→ Source text
=== Section Start ===

[HN Gopher] Bug #915: Please help
       ___________________________________________________________________
        
       Bug #915: Please help
        
       Author : supakeen
       Score  : 276 points
       Date   : 2020-01-12 19:30 UTC (3 hours ago)
        
 (HTM) web link (nedbatchelder.com)
 (TXT) w3m dump (nedbatchelder.com)
        
       | pdq wrote:
       | As mentioned on the Github issue [1], I'd suspect their SQLite
       | optimizations:                   self.execute("pragma
       | journal_mode=off").close()         # This pragma makes writing
       | faster.         self.execute("pragma synchronous=off").close()
       | 
       | I've always used WAL journaling mode, and NORMAL synchronous
       | mode.
       | 
       | [1] https://github.com/nedbat/coveragepy/issues/915
        
         | nedbat wrote:
         | I have tried removing the two pragmas, and the problem still
         | happens.
        
           | jsmith45 wrote:
           | Neither of those make much sense as the cause anyway. Both
           | sacrifice database consistency if the hosting process crashes
           | or os crashes or reboots due to power failure, but with
           | something like a coverage database, neither is particularly
           | worrying. Worst case the users nukes the db, and reruns the
           | tests.
           | 
           | Even if removing those pragmas fixed things, it feels likely
           | that would just be hiding the issue instead of fixing it.
           | 
           | Disk io errors are not supposed to happen in sqlite except in
           | cases like: accessing a corrupted database, drives failing or
           | running out of disk space, bad permissions on some folder
           | sqlite needs to write to.
           | 
           | So unless the test case involves a python process crashing or
           | getting killed, I question if this is actually a bug in your
           | your code.
           | 
           | I feel like this being some bug in either sqlite, or in the
           | file systems used by docker (specifically by behaving in some
           | manner not anticipated by sqlite).
           | 
           | With those optimizations, the only remaining sqlite disk IO
           | should be the database itself, and the temp store. Since I
           | stronly suspect the error you are getting is coming from
           | sqlite, it would be helpful to know which of those two disk
           | io cases it is.
           | 
           | Perhaps you can try the pragma to force the temp store to be
           | in memory? The results of that might help us know if the disk
           | io error is in reading/writing the database file itself, or
           | if it is in reading/writing temp files.
           | 
           | Knowing that could narrow things down a bit.
        
           | slovenlyrobot wrote:
           | For some reason Docker is struggling to download the image
           | right now (lots of interested parties? :), I just wanted to
           | trap writes to the database file and look at what's actually
           | getting written there.
           | 
           | Is there any possibility e.g. of an FD reuse issue in the
           | code somewhere? It might even be possible to spot it with
           | strace (although you need to start the container with the
           | right caps to try that). An example where this can happen is
           | programs closing 'stderr' fd 2, only for e.g. SQLite to open
           | its database reusing fd 2, then some library code calls
           | fprintf(stderr, ..) etc.

=== Section End ===

Answer these from the Bug #915 thread:
1. Which journaling mode and synchronous mode does pdq say they have always used?
2. What happened when nedbat removed the two pragmas?
3. Which tool does slovenlyrobot say might reveal an FD reuse issue?
The listing has no connection to the Bug #915 thread.

→ Raw data

=== Section Start ===

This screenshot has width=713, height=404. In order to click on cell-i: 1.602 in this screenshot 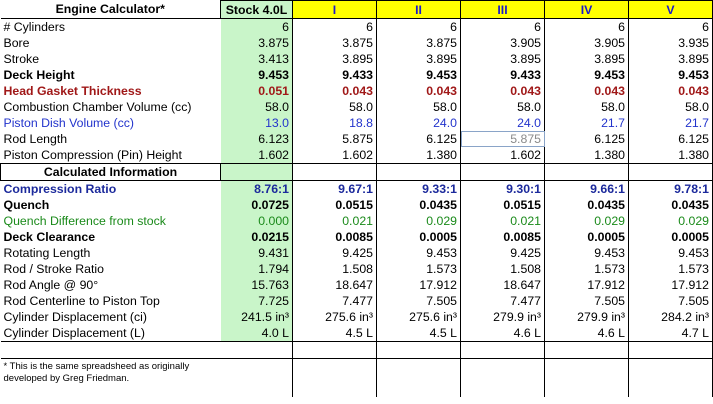, I will do `click(334, 156)`.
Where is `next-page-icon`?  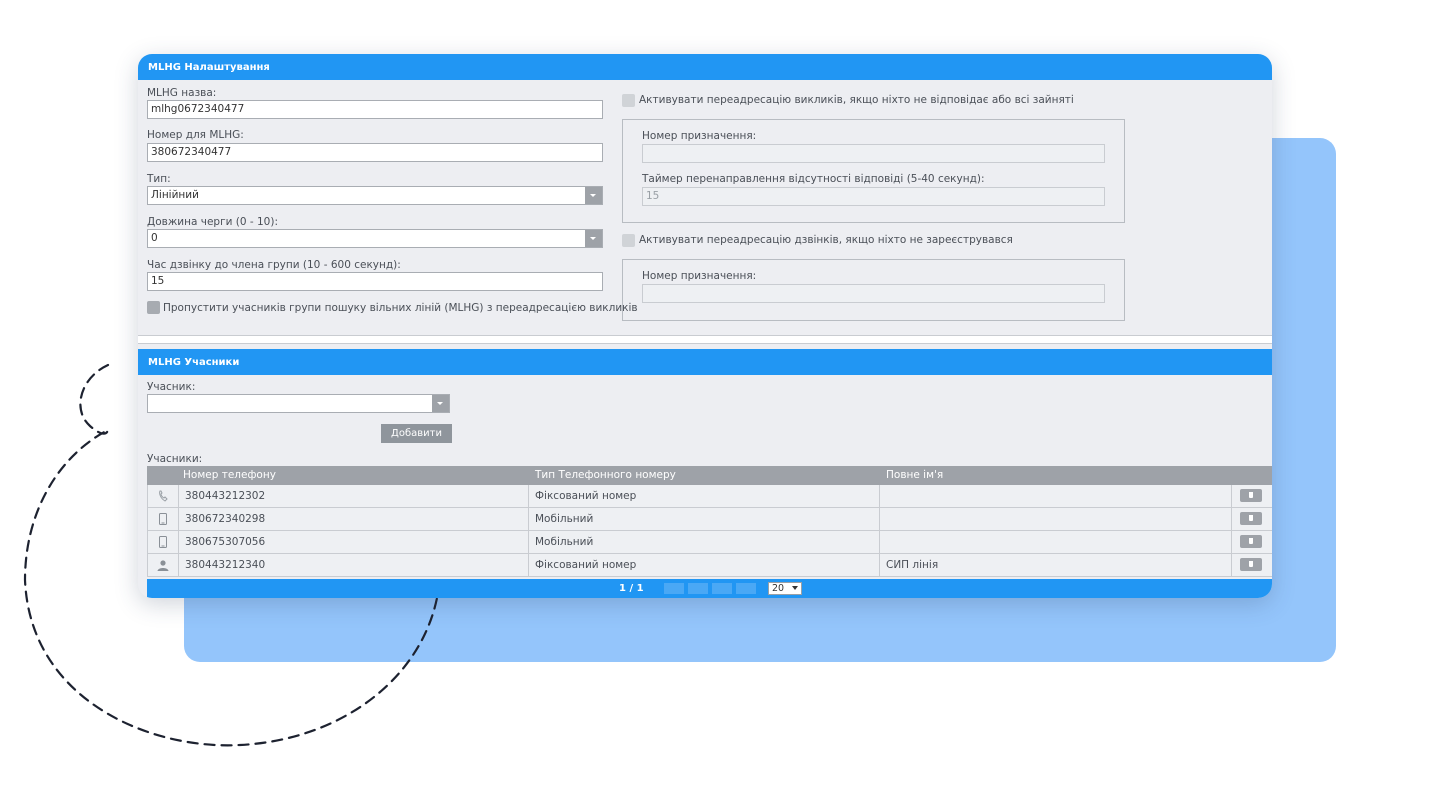 next-page-icon is located at coordinates (722, 588).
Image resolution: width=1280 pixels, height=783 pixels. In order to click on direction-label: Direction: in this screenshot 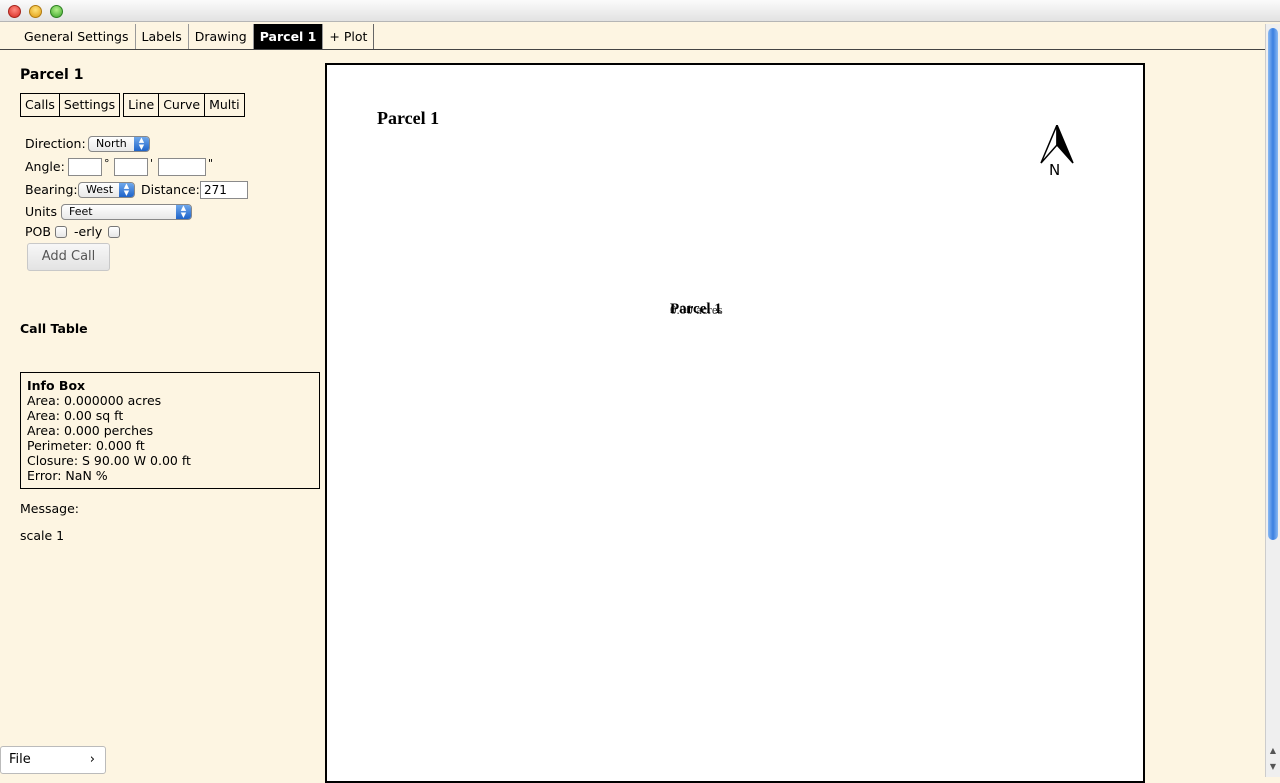, I will do `click(56, 144)`.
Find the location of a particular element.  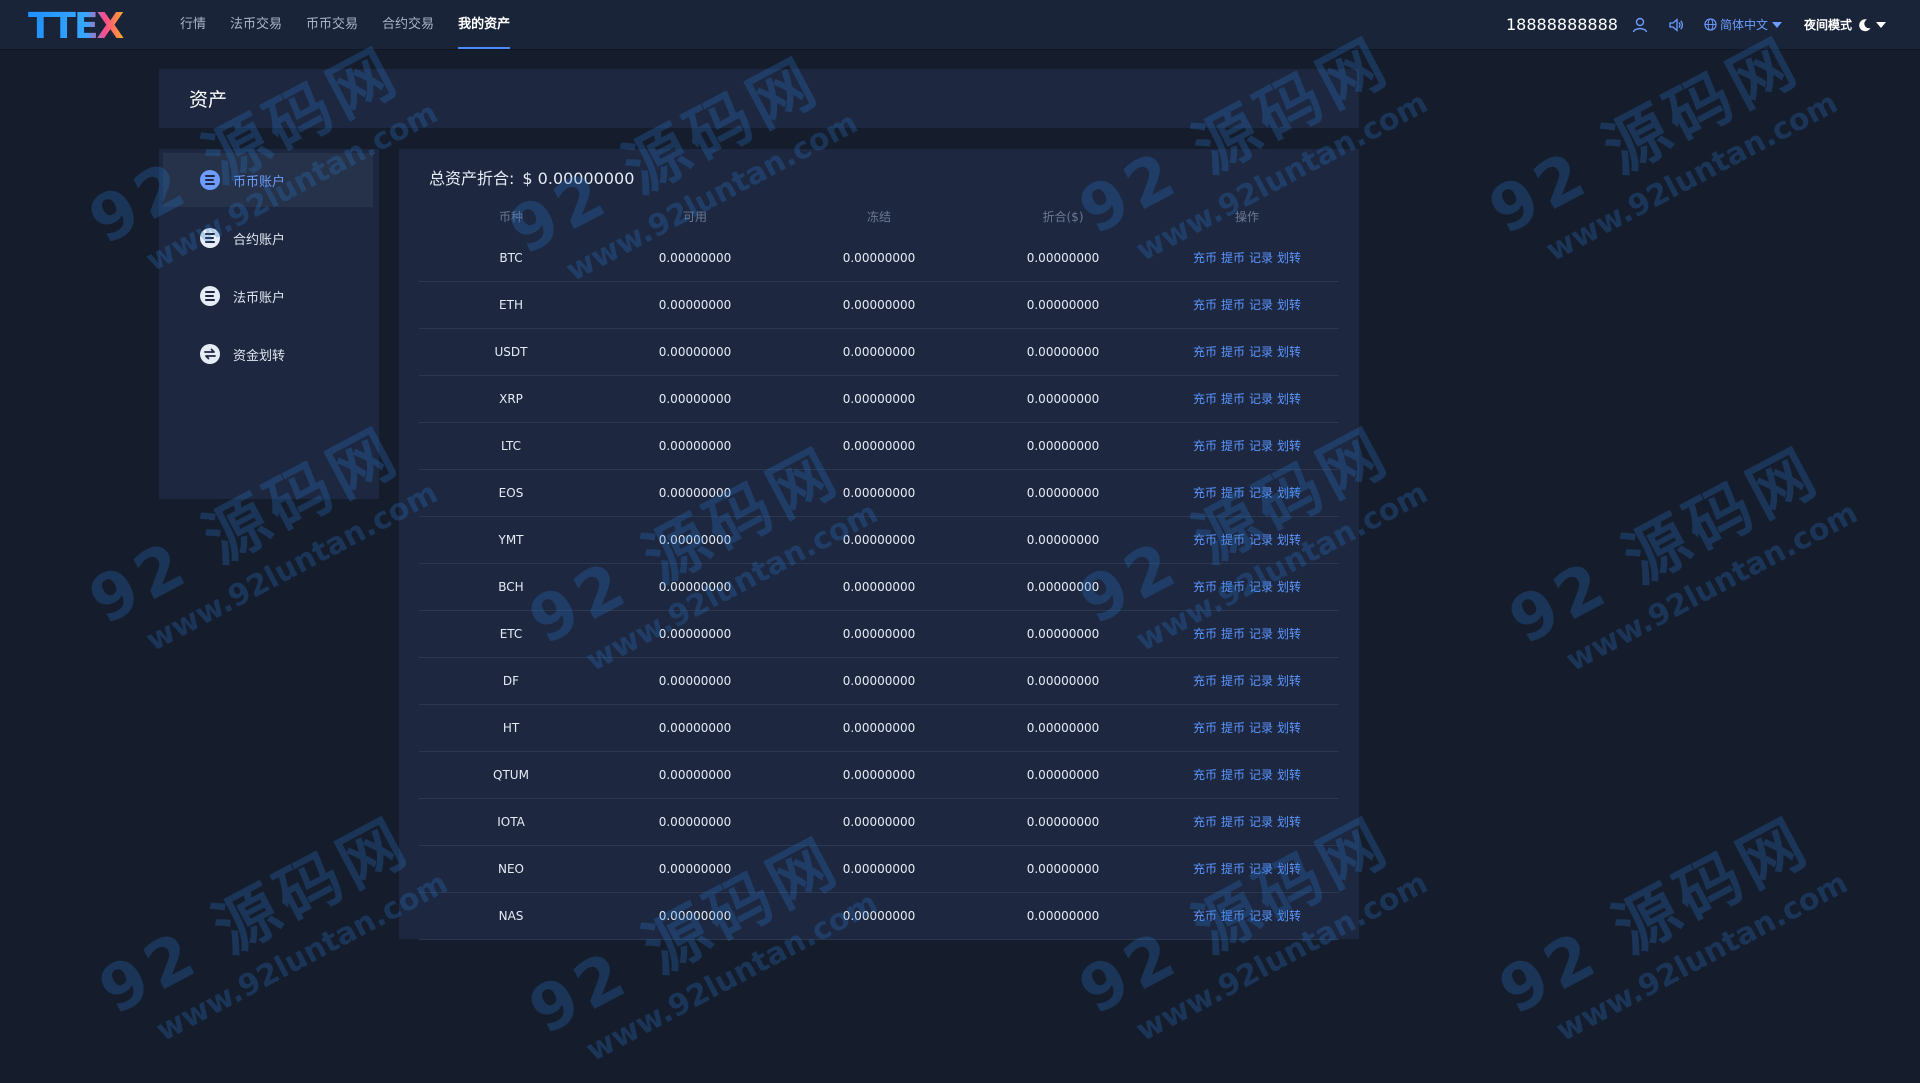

=== Section End ===

→ Output of the task
1. WAL journaling mode and NORMAL synchronous mode.
2. The problem still happened.
3. strace.